We saw prices of fuel and road taxes go up across the board without a mile of post-reform highways built. Far too many of Rao’s ministers gave reform abad name. In any case they saw an opportunity to make big money by dishing out favours and patronage. The Salve/Sukhram shenanigans in the power and telecom sectors are some good examples. The Vajpayee government now has the choice to reverse all that.

A democracy will accept the pain of reform only if it is convinced that it is good for a wide majority of its people. The reformers’ blunders so far have been to confine the message only of the Sensex-driven classes. The strikes in UP, at the ports and hopefully by the truckers can now help this government take the same message to the slum dweller in Kanpur, the marginal farmer in Meerut or the lowliest worker at a SAIL plant whose fortunes have now been well and truly nixed by the port strike just when steel exports had picked up.

Simple logic this, and it should be perfectly possible for the politicians to take it to the people.

In 1998, in the disastrously confusing week after Yashwant Sinha’s”roll-back” budget, Vajpayee was once believed to have lost his cool with his party MPs by demanding reversal of the subsidy cuts. “If we can’t even go out and convince the people why it is needed and that it is good for them in the long run, then why have we been in public life for 50 years?” he is supposed to have said. This is what he has to say to his party men, allies and himself now.

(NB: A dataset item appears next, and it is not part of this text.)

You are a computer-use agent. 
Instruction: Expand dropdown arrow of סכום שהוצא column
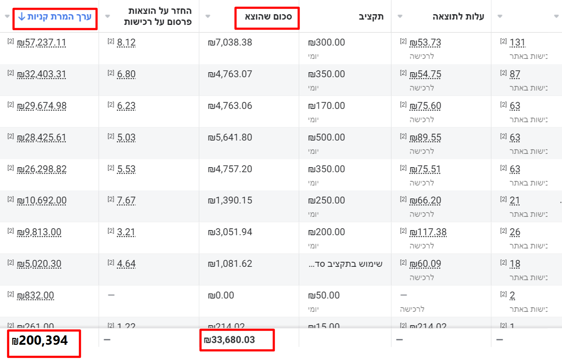(x=208, y=17)
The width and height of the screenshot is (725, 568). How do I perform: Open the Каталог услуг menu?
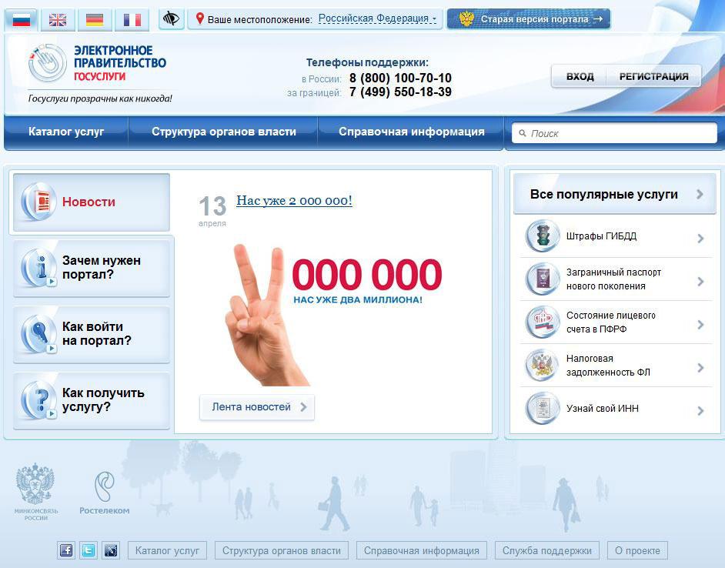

It should not take too much to convince people on the need for power reforms. Almost all of us outside cities like Mumbai, Calcutta and Ahmedabad, which are blessed with private power, have a tale or two to tell of harassment, blackmail and overcharging besides long hours of power cuts and voltage fluctuations that burn our TVs, computers, refrigerators and the farmer’s pumping set motors.

It should also be simple to explain to people what are the consequences of aport shutdown just when the economy was turning around. As for the truckers in Delhi, the possibilities are delicious. Maybe, if they refuse to pay toll-tax, you and I could also thumb our noses at our income tax officers as well.

This is Vajpayee’s moment of truth. If he gives in now he will be judged cruelly by history as just another third front-type wimp who only roared at election meetings but went out with a whimper when confronted with a real challenge at Kandahar or Kanpur. But if he stands firm now, he would be remembered as a genuine reformer who brought about a generational shift in his country’s economy and society.